[Stored data entries]
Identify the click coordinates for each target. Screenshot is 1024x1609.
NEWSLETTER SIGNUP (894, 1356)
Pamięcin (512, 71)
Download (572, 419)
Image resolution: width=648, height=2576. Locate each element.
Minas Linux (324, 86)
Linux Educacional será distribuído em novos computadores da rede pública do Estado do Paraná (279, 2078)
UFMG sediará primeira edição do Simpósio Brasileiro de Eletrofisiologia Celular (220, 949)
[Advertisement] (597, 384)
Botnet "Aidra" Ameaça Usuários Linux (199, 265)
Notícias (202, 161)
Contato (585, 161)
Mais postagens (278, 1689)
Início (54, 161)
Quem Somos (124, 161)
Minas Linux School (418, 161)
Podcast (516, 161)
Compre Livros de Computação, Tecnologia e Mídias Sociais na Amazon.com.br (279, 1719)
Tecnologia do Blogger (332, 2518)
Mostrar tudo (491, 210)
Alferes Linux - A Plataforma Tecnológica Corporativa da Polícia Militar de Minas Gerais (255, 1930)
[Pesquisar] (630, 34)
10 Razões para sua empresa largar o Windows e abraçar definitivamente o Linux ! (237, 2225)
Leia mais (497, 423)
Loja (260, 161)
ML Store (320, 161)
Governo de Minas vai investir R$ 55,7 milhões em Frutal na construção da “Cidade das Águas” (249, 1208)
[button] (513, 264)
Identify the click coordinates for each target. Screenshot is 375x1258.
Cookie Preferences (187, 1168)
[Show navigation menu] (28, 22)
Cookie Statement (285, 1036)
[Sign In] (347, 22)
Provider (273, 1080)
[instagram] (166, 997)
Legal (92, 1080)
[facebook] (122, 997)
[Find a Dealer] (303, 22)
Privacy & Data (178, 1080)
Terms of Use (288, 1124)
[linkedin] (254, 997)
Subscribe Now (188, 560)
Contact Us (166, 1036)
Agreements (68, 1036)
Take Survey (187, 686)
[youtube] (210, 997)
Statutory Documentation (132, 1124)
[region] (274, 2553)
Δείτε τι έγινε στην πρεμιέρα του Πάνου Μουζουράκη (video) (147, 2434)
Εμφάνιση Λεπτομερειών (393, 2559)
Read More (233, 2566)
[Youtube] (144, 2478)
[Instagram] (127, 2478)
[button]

Required action =>
An exact copy of all the records is what is needed here.

Answer box =>
Identify the click coordinates for each target. Screenshot is 1024x1609.
NEWSLETTER SIGNUP (894, 1356)
Pamięcin (512, 71)
Download (572, 419)
Image resolution: width=648, height=2576. Locate each element.
Minas Linux (324, 86)
Linux Educacional será distribuído em novos computadores da rede pública do Estado do Paraná (279, 2078)
UFMG sediará primeira edição do Simpósio Brasileiro de Eletrofisiologia Celular (220, 949)
[Advertisement] (597, 384)
Botnet "Aidra" Ameaça Usuários Linux (199, 265)
Notícias (202, 161)
Contato (585, 161)
Mais postagens (278, 1689)
Início (54, 161)
Quem Somos (124, 161)
Minas Linux School (418, 161)
Podcast (516, 161)
Compre Livros de Computação, Tecnologia e Mídias Sociais na Amazon.com.br (279, 1719)
Tecnologia do Blogger (332, 2518)
Mostrar tudo (491, 210)
Alferes Linux - A Plataforma Tecnológica Corporativa da Polícia Militar de Minas Gerais (255, 1930)
[Pesquisar] (630, 34)
10 Razões para sua empresa largar o Windows e abraçar definitivamente o Linux ! (237, 2225)
Leia mais (497, 423)
Loja (260, 161)
ML Store (320, 161)
Governo de Minas vai investir R$ 55,7 milhões em Frutal na construção da “Cidade das Águas” (249, 1208)
[button] (513, 264)
Identify the click coordinates for each target. Screenshot is 375x1258.
Cookie Preferences (187, 1168)
[Show navigation menu] (28, 22)
Cookie Statement (285, 1036)
[Sign In] (347, 22)
Provider (273, 1080)
[instagram] (166, 997)
Legal (92, 1080)
[facebook] (122, 997)
[Find a Dealer] (303, 22)
Privacy & Data (178, 1080)
Terms of Use (288, 1124)
[linkedin] (254, 997)
Subscribe Now (188, 560)
Contact Us (166, 1036)
Agreements (68, 1036)
Take Survey (187, 686)
[youtube] (210, 997)
Statutory Documentation (132, 1124)
[region] (274, 2553)
Δείτε τι έγινε στην πρεμιέρα του Πάνου Μουζουράκη (video) (147, 2434)
Εμφάνιση Λεπτομερειών (393, 2559)
Read More (233, 2566)
[Youtube] (144, 2478)
[Instagram] (127, 2478)
[button]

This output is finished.